Sian Sutherland, Co-Founder of A Plastic Planet and Plastic Health Council, said: “Tinkering with thresholds might raise a few more million for the Treasury but it won’t do what a tax like this should: turn off the plastic tap for good. When plastic’s impact on global health costs $1.5 trillion every year, a few extra million is meaningless – we need systemic change, not superficial tweaks.

“Recycled content is still fossil content, the last refuge of big oil. And perversely the tax penalises new biobased natural polymers rather than helping them replace plastic.

“Moving from an addiction to virgin plastic to an addiction to recycled plastic is neither here nor there. It’s just fiddling while the environment burns.

“And the cost of this blinkered approach will be felt not on balance sheets but in medical records, as plastic continues to harm human health, contributing to cancers and the development of disease.”


BusinessWaste.co.uk

Mark Hall, Construction Waste Expert at BusinessWaste.co.uk, said: “While we support any means of encourage waste from being diverted away from landfill, it was hard to ignore the knock-on effects of scrapping the lower rate. Many in the construction and building industry had sounded the alarm about the enormous costs this could add to projects, with our own estimates showing an increase of £24,100 to new build houses.

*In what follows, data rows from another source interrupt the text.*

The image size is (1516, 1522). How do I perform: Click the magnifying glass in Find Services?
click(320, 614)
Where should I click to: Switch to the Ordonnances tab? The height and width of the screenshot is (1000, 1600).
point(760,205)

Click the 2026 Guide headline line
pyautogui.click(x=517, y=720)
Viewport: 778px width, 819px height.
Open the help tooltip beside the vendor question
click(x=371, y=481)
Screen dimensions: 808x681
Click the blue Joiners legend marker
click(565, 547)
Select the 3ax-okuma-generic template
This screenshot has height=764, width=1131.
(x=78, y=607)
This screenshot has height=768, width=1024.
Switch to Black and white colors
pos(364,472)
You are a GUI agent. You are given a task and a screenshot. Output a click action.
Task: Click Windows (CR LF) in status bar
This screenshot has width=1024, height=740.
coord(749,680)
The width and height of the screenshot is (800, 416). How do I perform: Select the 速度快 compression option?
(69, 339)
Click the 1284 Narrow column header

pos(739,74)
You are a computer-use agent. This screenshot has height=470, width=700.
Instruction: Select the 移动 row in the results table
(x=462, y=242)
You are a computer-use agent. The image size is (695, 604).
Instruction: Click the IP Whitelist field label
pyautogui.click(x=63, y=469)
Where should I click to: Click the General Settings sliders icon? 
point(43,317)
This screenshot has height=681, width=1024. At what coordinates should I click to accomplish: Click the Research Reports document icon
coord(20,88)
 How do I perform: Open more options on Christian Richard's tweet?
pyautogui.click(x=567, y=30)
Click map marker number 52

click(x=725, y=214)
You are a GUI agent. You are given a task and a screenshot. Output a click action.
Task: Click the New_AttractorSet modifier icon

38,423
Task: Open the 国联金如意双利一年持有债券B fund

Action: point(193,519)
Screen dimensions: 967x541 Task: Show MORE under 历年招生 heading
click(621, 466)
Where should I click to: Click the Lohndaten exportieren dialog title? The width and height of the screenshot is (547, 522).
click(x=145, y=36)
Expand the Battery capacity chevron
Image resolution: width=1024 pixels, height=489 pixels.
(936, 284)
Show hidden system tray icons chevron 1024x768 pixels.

“Waste can be a complex issue, and while the current landfill tax system does leave the model open to abuse, any changes must consider the impacts on industry and how costs may ultimately be passed onto the consumer. The UK is already facing a major housing shortage, and the proposed changes to landfill tax risked exacerbating the problem.

“Until a more suitable solution is found, we’d recommend that businesses focus on reducing waste at the source, reusing any materials where possible, and recycling construction waste. This will help to keep costs low for projects like building new homes, and ensure added charges aren’t passed on to the consumer.”


Federation of Independent Retailers (FED)

Hetal Patel, National President of the FED, said: “We have campaigned long and hard for the government to get tough on those who trade in illicit goods and provide more resources for Trading Standards to carry out enforcement.

“I wrote to the Chancellor personally regarding this issue immediately before the Budget, so it is pleasing to see action being promised.

“However, the introduction of licenses to sell tobacco products and vapes will place a further burden on honest shopkeepers. We want to see any scheme implemented flexibly so it doesn’t just cause more red tape for responsible retailers like our members.”